Sparke Helmore's MAD (Motor Accidents Division) Weekly - Issue 147
05 February 2026
Welcome to the 147th edition of Sparke Helmore’s MAD Publication!
The Personal Injury Commission (Commission) commenced on 1 March 2021 and, with it, the publication of the majority of decisions issued by the Commission.
To help you navigate the recent decisions of the Motor Accidents Division (MAD) of the Commission, we are publishing relevant headnotes of select published decisions with a link to the decisions on the Australasian Legal Information Institute (AustLII) website. Please see the new edition below.
All references to legislation are to the Motor Accident Injuries Act 2017 (NSW) (the MAI Act) unless otherwise noted.
Commentary and analysis of trends will be provided on more substantive decisions by our CTP team and will be separately published when necessary.
Settlement Approval
Insurance Australia Limited t/as NRMA Insurance v Deftereos [2026] NSWPIC 29; (20 January 2026)

◇ ◇ ◇ ◇

What is expected ▸
Answer these questions about the MAD Weekly issue above.
1. On what date did the Personal Injury Commission commence?
2. On which website do the decision links lead?
3. Unless otherwise noted, which legislation do all references point to?
The data that follows was drawn from a different source than the text.

Source data ▸
◇ ◇ ◇ ◇

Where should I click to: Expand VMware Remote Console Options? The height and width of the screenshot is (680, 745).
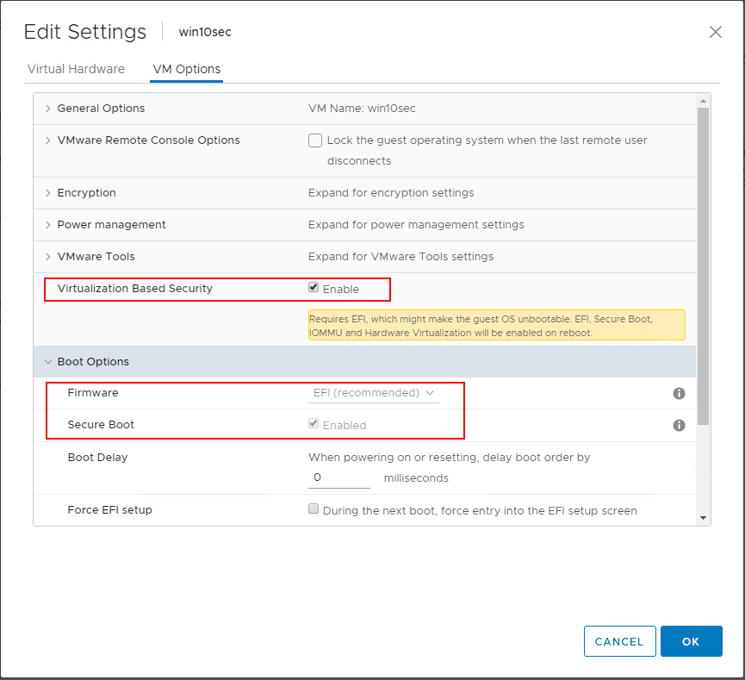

◇ ◇ ◇ ◇

Answer ▸
1. 1 March 2021
2. The Australasian Legal Information Institute (AustLII) website
3. The Motor Accident Injuries Act 2017 (NSW)